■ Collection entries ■

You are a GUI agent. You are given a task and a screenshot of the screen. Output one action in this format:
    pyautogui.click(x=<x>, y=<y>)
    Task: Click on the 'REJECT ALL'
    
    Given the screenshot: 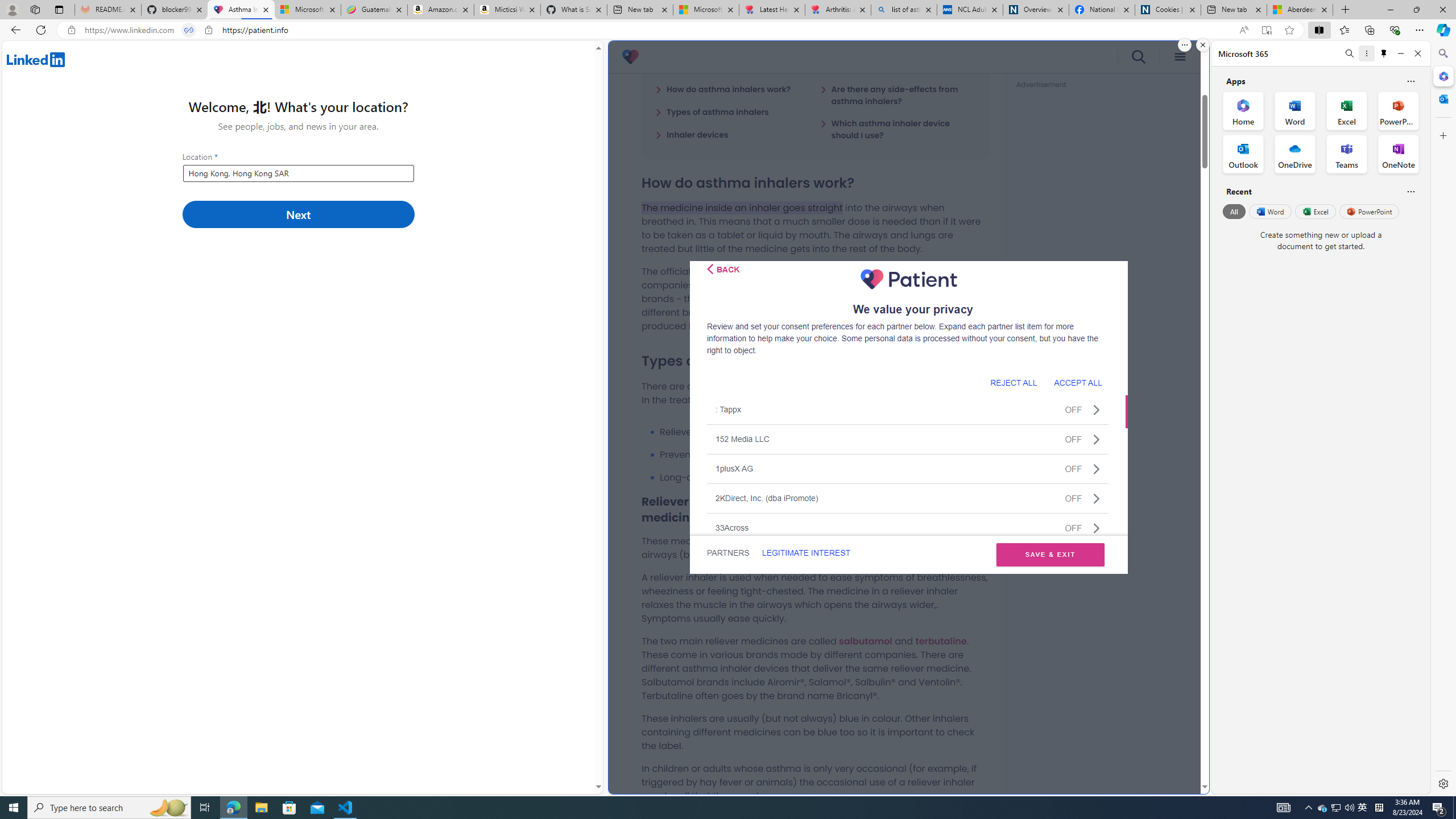 What is the action you would take?
    pyautogui.click(x=1013, y=382)
    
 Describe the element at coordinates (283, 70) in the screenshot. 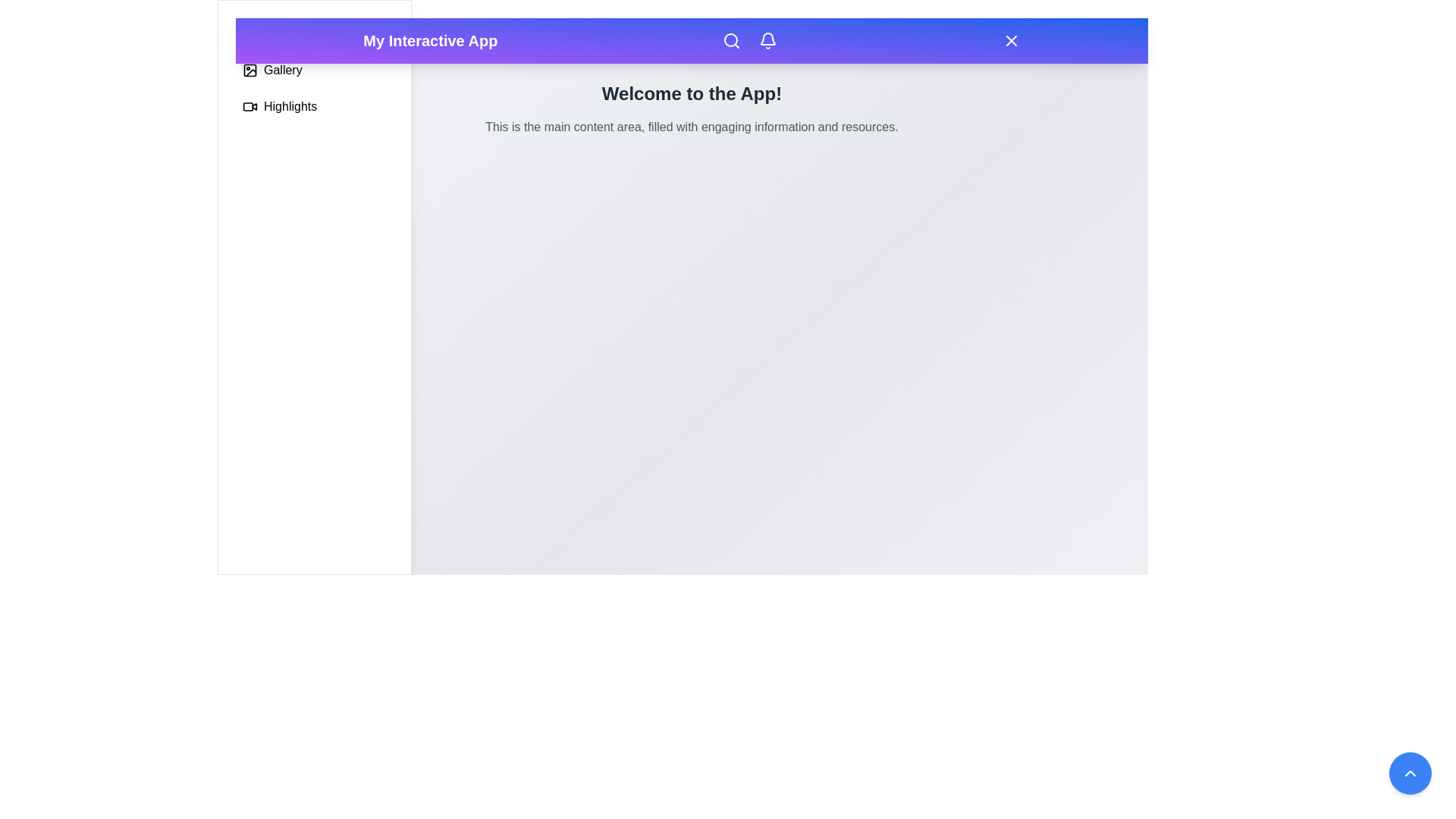

I see `the 'Gallery' text label located in the sidebar, below the header` at that location.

■ Written request ■
Starting at the line containing "Describe the element" and continuing through the end of the entries above, list those lines as a numbered list, skipping blank lines. Leave the pictures out of your answer.

■ Exercise output ■
1.  Describe the element at coordinates (283, 70) in the screenshot. 
2. I see `the 'Gallery' text label located in the sidebar, below the header` at that location.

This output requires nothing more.